12) All organizations need to compartmentalize in order to do things better. All work is compartmentalized repeatedly till it is possible to dumb it down to the lowest possible unit, and then scale it by mindless repetition by unthinking robots.
But at some level, they need to retain a soul, some soul, some impression of wholeness, some pretence that it is a thinking, feeling, entity. The romance of an artisan creating pieces of art can never be retained by a modern organization; the problem is that the organization wants to pretend that it is so.
13) All organizations need to kill diversity, in order to align and grow. Their people need to dress alike, think alike, behave alike. And that is what they strive for.
But all organizations, without exception, like to believe that they are encouraging diversity. A lot of this has to do with political imperatives and social considerations.
14) As organizations grow, innovation dies.
But all organizations realize that they need innovation to survive. There is an inherent contradiction here that they constantly juggle with. As with many other things in corporate life, the proposed solutions to increasing innovation, are in many cases mindless repetition of some activities with some innovative slogans. The irony is usually lost on everybody.

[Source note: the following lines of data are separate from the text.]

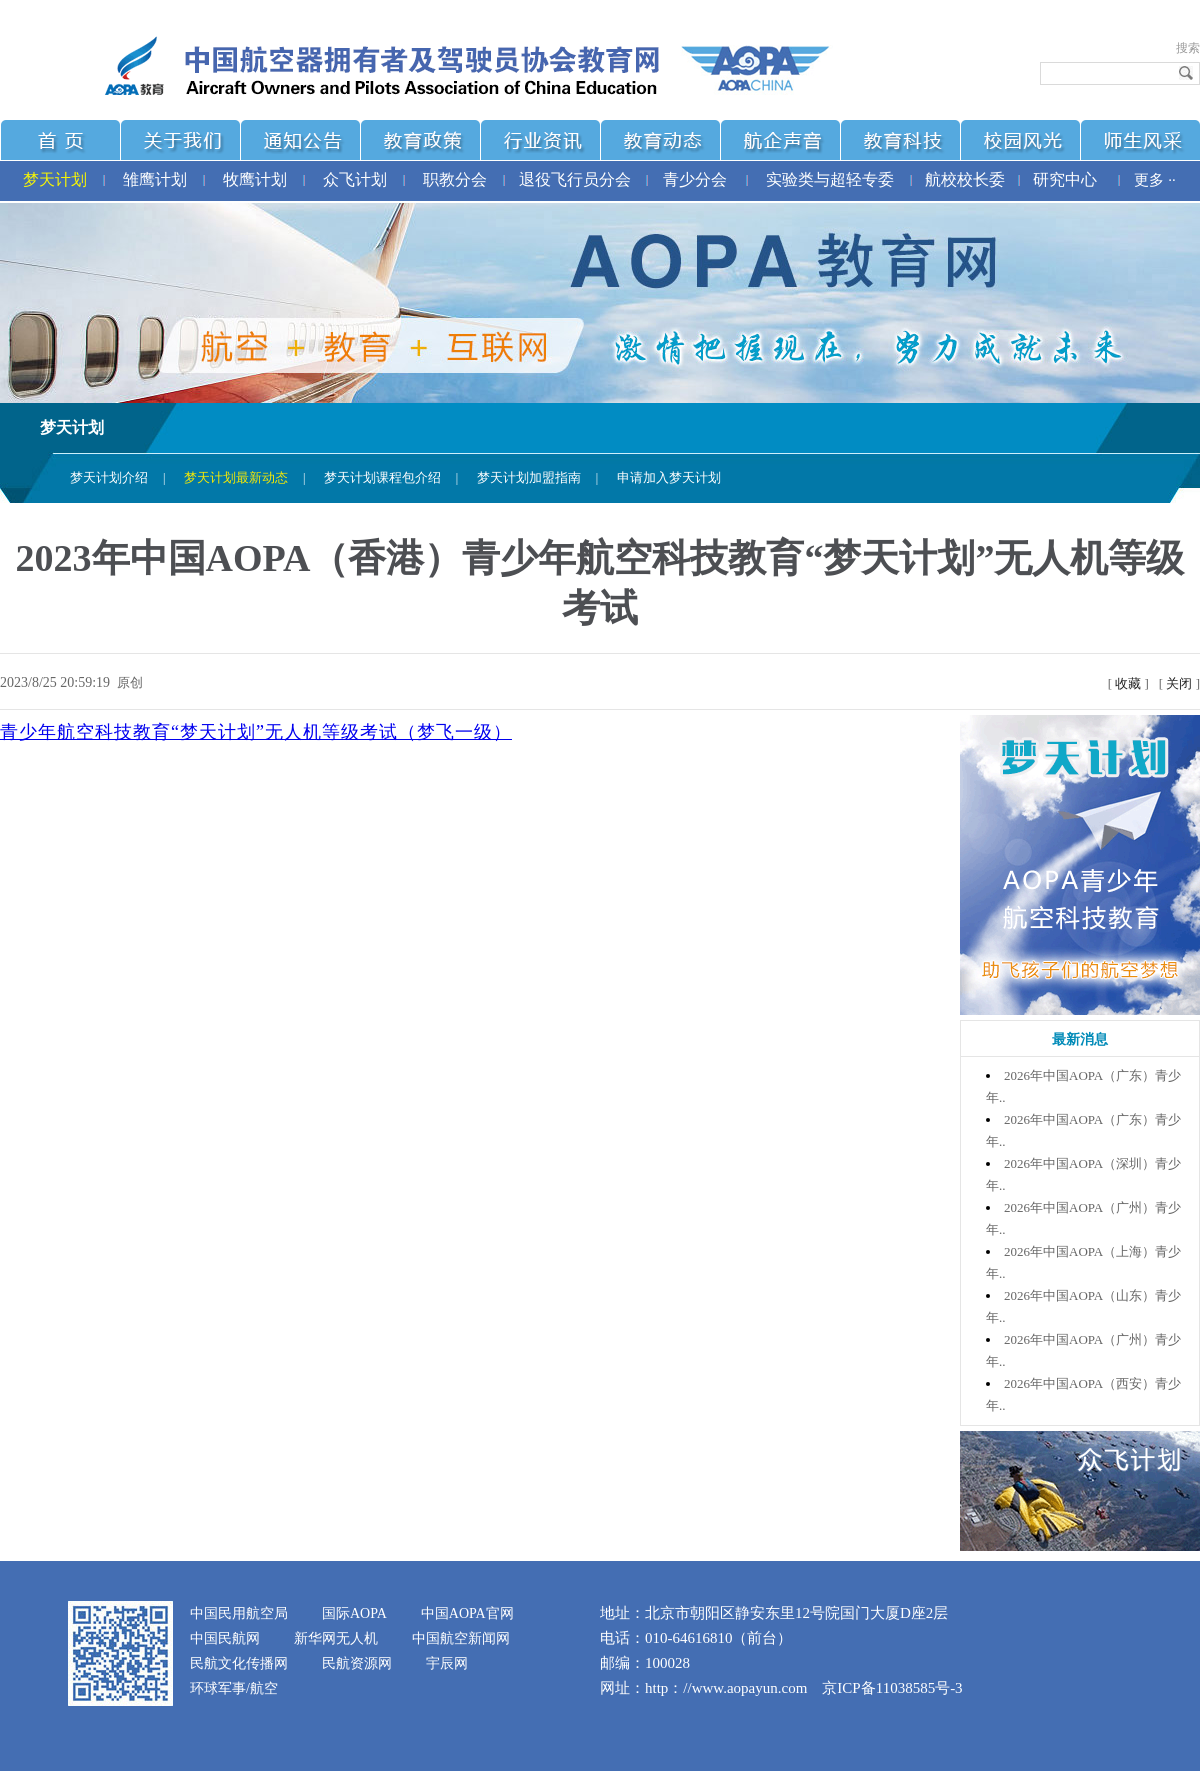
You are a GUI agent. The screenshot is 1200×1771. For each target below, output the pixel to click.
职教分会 (455, 179)
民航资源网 (357, 1663)
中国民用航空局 (239, 1613)
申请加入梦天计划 (669, 477)
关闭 (1179, 683)
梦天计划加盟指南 (529, 477)
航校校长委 (965, 179)
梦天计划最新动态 (236, 477)
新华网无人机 (336, 1638)
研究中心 (1065, 179)
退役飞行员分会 (575, 179)
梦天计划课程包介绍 (382, 477)
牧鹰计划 (255, 179)
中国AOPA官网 (467, 1613)
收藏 (1128, 683)
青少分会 (695, 179)
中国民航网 (225, 1638)
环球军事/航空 (234, 1688)
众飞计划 (355, 179)
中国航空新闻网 (461, 1638)
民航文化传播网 (239, 1663)
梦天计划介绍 (109, 477)
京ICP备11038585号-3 (892, 1688)
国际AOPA (354, 1613)
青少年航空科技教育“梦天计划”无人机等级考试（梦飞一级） (256, 732)
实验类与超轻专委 (830, 179)
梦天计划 (55, 179)
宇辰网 (447, 1663)
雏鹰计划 (155, 179)
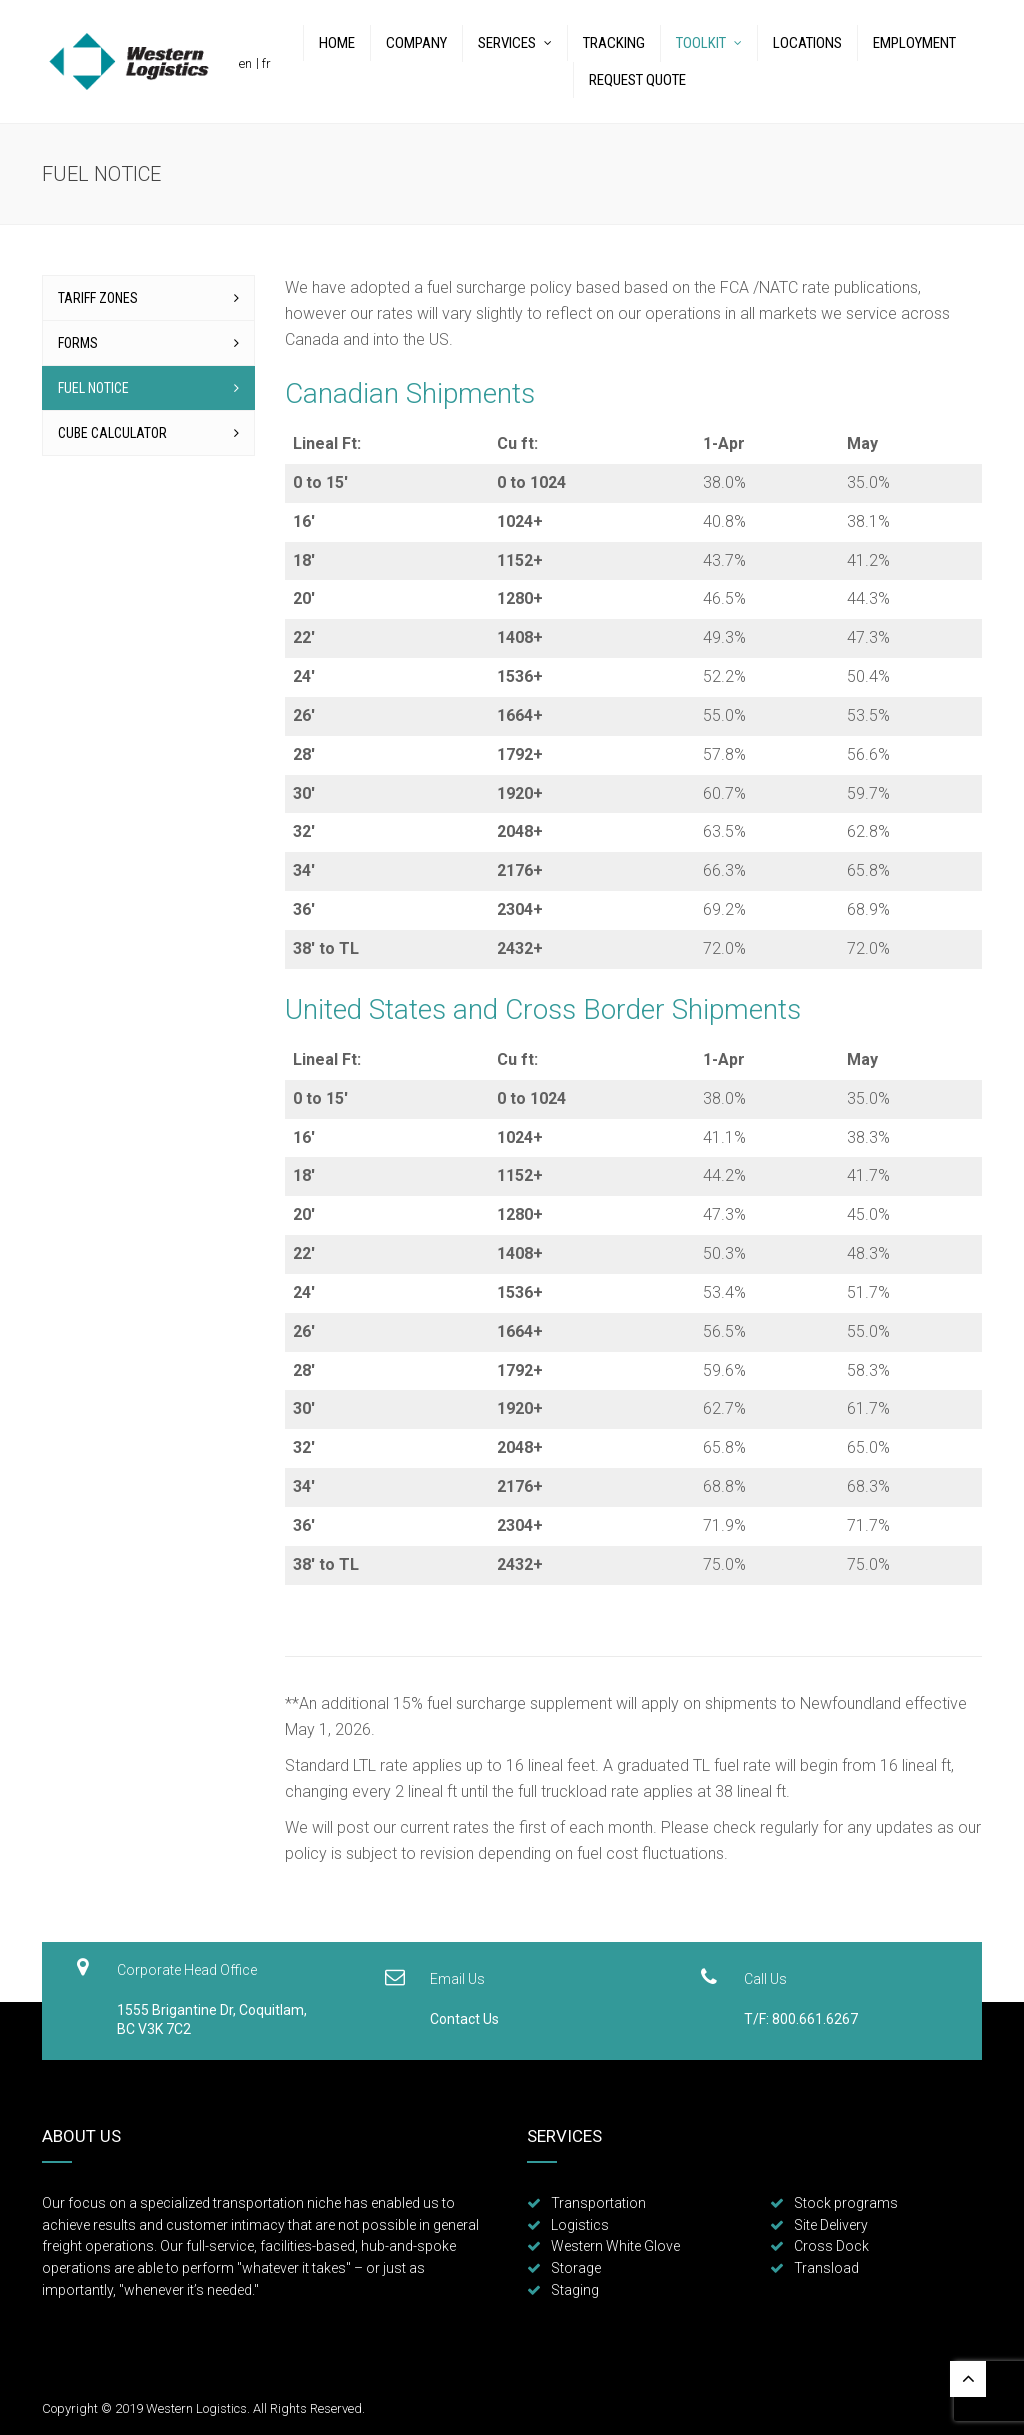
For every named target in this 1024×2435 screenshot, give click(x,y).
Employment (914, 43)
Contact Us (464, 2019)
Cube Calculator (112, 433)
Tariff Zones (98, 298)
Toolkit (701, 43)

15) Due to the contradictions that are inherent in working for an organization, employees' health and well-being is a casualty.
But organizations like to believe that they promote their employees' health and well-being. They implement a lot of programs, which also suffer from many of the contradictions mentioned above, for the well being of their employees.
16) All organizations like to think that every 'stakeholder' is working towards a common goal, for common benefit, for the lofty ambition of making the said organization the best in the world.
There is nothing farther from the truth. The shareholders are bothered about profits, the Board about their position, the managers about their perks, the employees about their jobs; and all of them are remote from the customers who they don't really care about except as milch cows to give them their daily milk. This one factor in itself leads to many contradictions.
There are many more contradictions inherent in organizations, I am sure. As I think of more of them, I shall not forget to put them in. It will also be interesting to go into each of these contradictions, and see how organizations repeatedly get themselves tied into knots by these. The most ironical part about organizations is that the people working there cannot admit that these contradictions exist. They keep meeting each other and assuring each other that life is one fulfilled whole, where fulfillment is of course defined as meeting the organization's goals, and retiring happy every night.